▸ **REQUIRED TASKS**:
[1] According to the Bolling v. Clevepak Corp. syllabus, why is severance pay an earned benefit? Answer in one to three sentences.
[2] Answer these questions about the Bolling v. Clevepak Corp. case record:
(a) On what date was the case decided?
(b) Which city are the appellants' attorneys from?
(c) Which earlier case did the court approve and follow?
[3] Continue the court syllabus in Bolling v. Clevepak Corp. after the point where it stops.

▸ **DOCUMENT EXTRACT**:
★ ★ ★ ★ ★

Bolling v. Clevepak Corp., E-84-30

CourtUnited States Court of Appeals (Ohio)
Citation484 N.E.2d 1367,20 O.B.R. 146,20 Ohio App.3d 113
Docket NumberNo. E-84-30,E-84-30
Parties, 20 O.B.R. 146 BOLLING et al., Appellants, v. CLEVEPAK CORPORATION, Appellee.
Decision Date28 December 1984

Dennis E. Murray and Kirk J. Delli Bovi, Sandusky, for appellants.

Gregory B. Scott and William J. Wahoff, Columbus, for appellee.

Syllabus by the Court

1. When oral or written modifications of the original employment contract satisfy the paradigm elements essential to contract formation--i.e., offer, acceptance, and consideration--binding obligations arise. (Helle v. Landmark, Inc. [1984], 15 Ohio App.3d 1, 472 N.E.2d 765, approved and followed.)

2. Severance pay is an earned benefit, one for which the employees work as much (and as hard) as they work for any other benefit or item of compensation.

★ ★ ★ ★ ★

▸ **MATERIAL**:
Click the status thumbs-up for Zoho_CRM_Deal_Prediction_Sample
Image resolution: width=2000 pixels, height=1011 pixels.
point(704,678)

★ ★ ★ ★ ★

▸ **TASK-BY-TASK RESULTS**:
[1] Severance pay counts as an earned benefit because employees work for it as much, and as hard, as they work for any other benefit or form of compensation.

[2]
(a) 28 December 1984
(b) Sandusky
(c) Helle v. Landmark, Inc. (1984), 15 Ohio App.3d 1, 472 N.E.2d 765

[3]
3. As deferred compensation, severance pay accrues while it is being earned during the course of the employment relationship.

4. Once earned through their continued work, the employees' right to receive severance pay is, in a sense, vested. Once earned, that right (and the amount of pay theretofore accrued) cannot thereafter be retroactively modified, diminished or eliminated by the employer, except through a valid contractual arrangement to which the employees are a consenting party.

5. Where the only issue regarding an employment manual's severance provisions is one of contract interpretation, that issue is a question of law for the court.

6. If the employer drafts the employment manual's contents, the termination and severance provisions therein will be construed most strongly against the employer.

7. Parties to an employment contract, as with any other contract, are bound toward one another by standards of good faith and fair-dealing.

8. Fraud or bad faith is never presumed, and where two constructions of an employer's writing are possible, one of which requires a finding of fraudulent intent or bad faith, and the other permits a conclusion of good faith, courts never hesitate in giving effect to the latter interpretation.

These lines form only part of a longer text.